[Begin Text extract]

Re: reiser4 plugins

From: Theodore Ts'o
Date: Mon Jun 27 2005 - 11:37:41 EST


On Mon, Jun 27, 2005 at 10:19:01AM -0500, David Masover wrote:
> > XFS has similar issues where it assumes that hardware has powerfail
> > interrupts, and that the OS can use said powerfail interrupt to stop
> > DMA's in its tracks on an power failure, so that you don't have
> > garbage written to key filesystem data structures when the memory
> > starts suffering from the dropping voltage on the power bus faster
> > than the DMA engine or the disk drives. So XFS is a great filesystem
> > --- but you'd better be running it on a UPS, or on a system which has
> > power fail interrupts and an OS that knows what to do.
>
> XFS, Reiser3, and Reiser4 all pass the pull-the-plug test. Maybe I just
> haven't pushed them hard enough?

Try doing huge amounts of metadata updates while doing the
pull-the-plug test. The problem comes when the disk drive is writing
into the inode table or other filesystem metadata at the precise
moment when power goes down. If the disk is quiescent, you won't see
the issue.

XFS is known to have this problem --- the problem was first told to me
by an SGI engineer, and they solved this problem in hardware, by
adding a power fail interrupt and larger capacitors to the power
supply, and then modifying Irix to frantically run around shutting
down all outstanding DMA transfer during the grace period provided by
the enlarged capacitors. Unfortunately, PC-class hardware don't have
power fail interrupts, so....

[End Text extract]
[Begin Provided data]

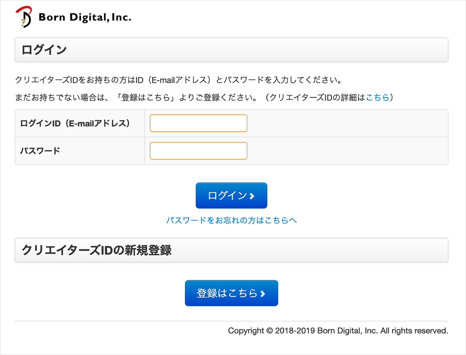The image size is (466, 355).
Task: Click the All rights reserved footer text
Action: coord(414,331)
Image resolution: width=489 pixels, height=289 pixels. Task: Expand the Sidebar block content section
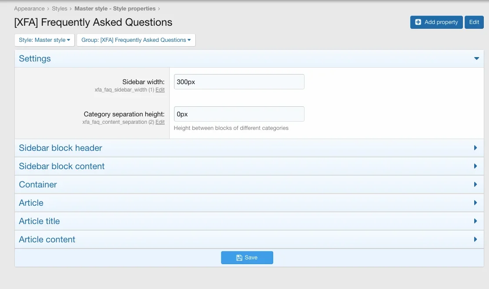click(62, 167)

[End Provided data]

■ **Goal of the exercise**
Carry on the mailing-list reply about XFS and power-failure interrupts from the point at which it stops.

■ **Solved exercise**
I have seen this problem reported on ext2 filesystems, so I know it
will happen on at least some, and probably most, PC-class hardware.
Fortunately switching to ext3 solves the problem, since metadata
updates are first written to the journal first, and the recovery
replays the full block, which papers over the problem. Unfortunately,
a filesystem which uses logical journalling doesn't have a complete
copy of the metadata block in the log (only the logical changes are
recorded in the journal). This is more compact, and will result in
better numbers in artificial benchmarks that emphasize metadata
updates (which is not the case in most real-world workloads in my
experience). But it the drawback is that filesystems that journal
logical updates instead of physical blocks are vulnerable to this
particular lossage mode.

> Given a choice between changing filesystems or getting a Streamload
> account, I choose Streamload. (streamload.com)

*If* you can afford the upload bandwidth to backup over the network,
and *if* you don't mind these gems in their legal T's and C's:

Streamload cannot warrant and does not guarantee, and You
should not expect, that all of Your private communications and
other personal information will never be disclosed in ways not
otherwise described in this Privacy Policy.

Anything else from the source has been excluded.